Task instructions – Copy the records below word for word, line by line, and leave the pictures out.

/---

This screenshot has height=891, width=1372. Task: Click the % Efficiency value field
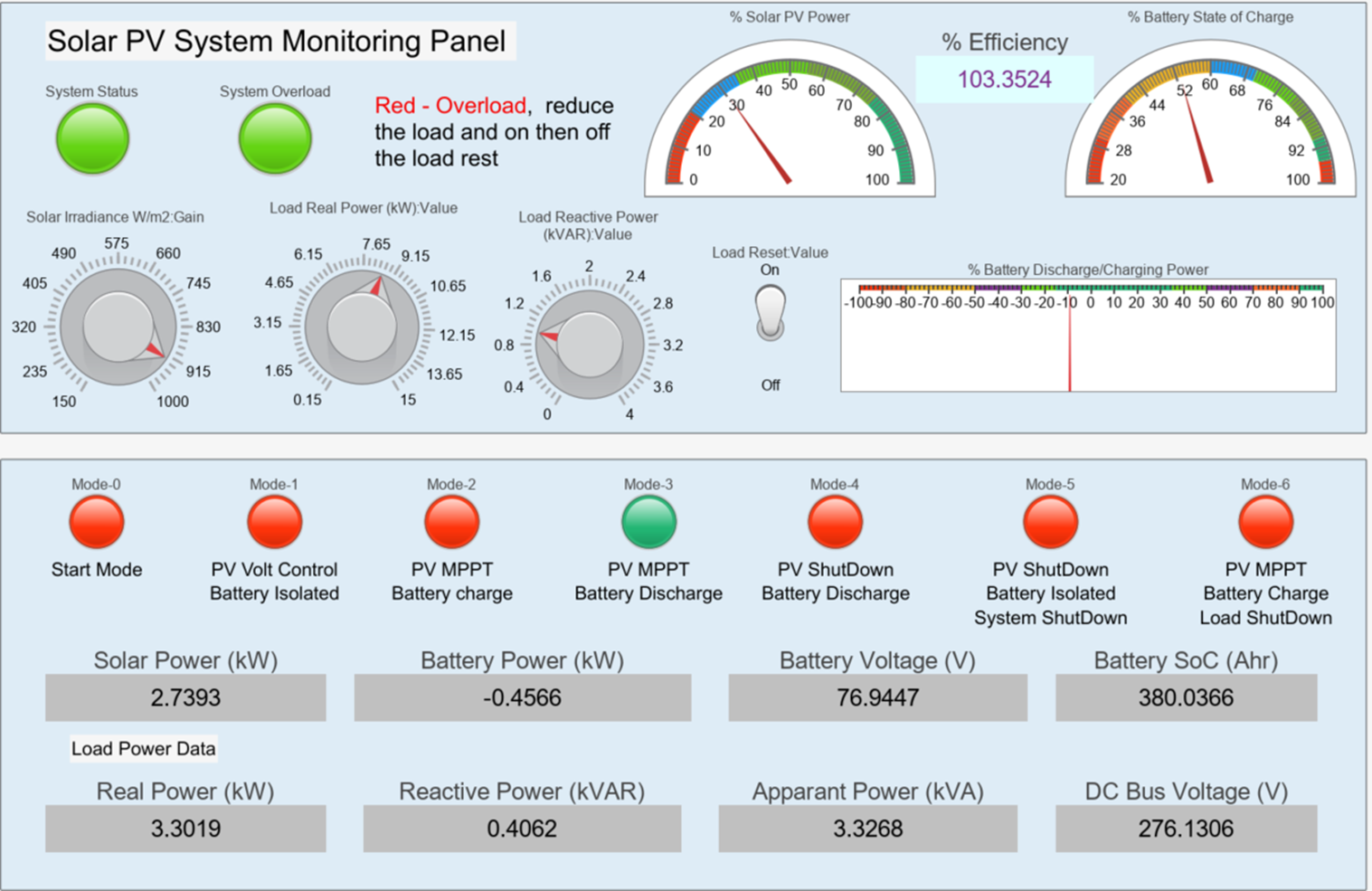click(1004, 80)
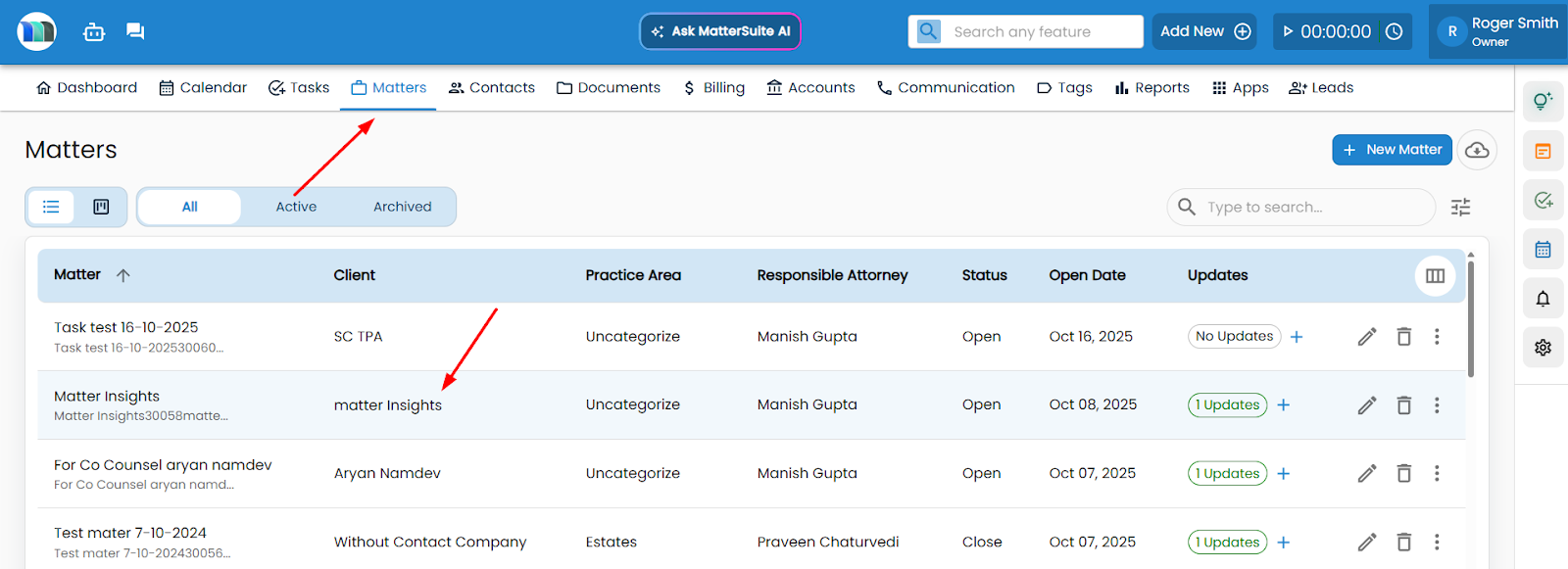Switch to kanban board view
1568x569 pixels.
pyautogui.click(x=101, y=207)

\---

Exercise response –
This screenshot has height=891, width=1372. Task: Click the % Efficiency value field
click(1004, 80)
Switch to kanban board view
1568x569 pixels.
pyautogui.click(x=101, y=207)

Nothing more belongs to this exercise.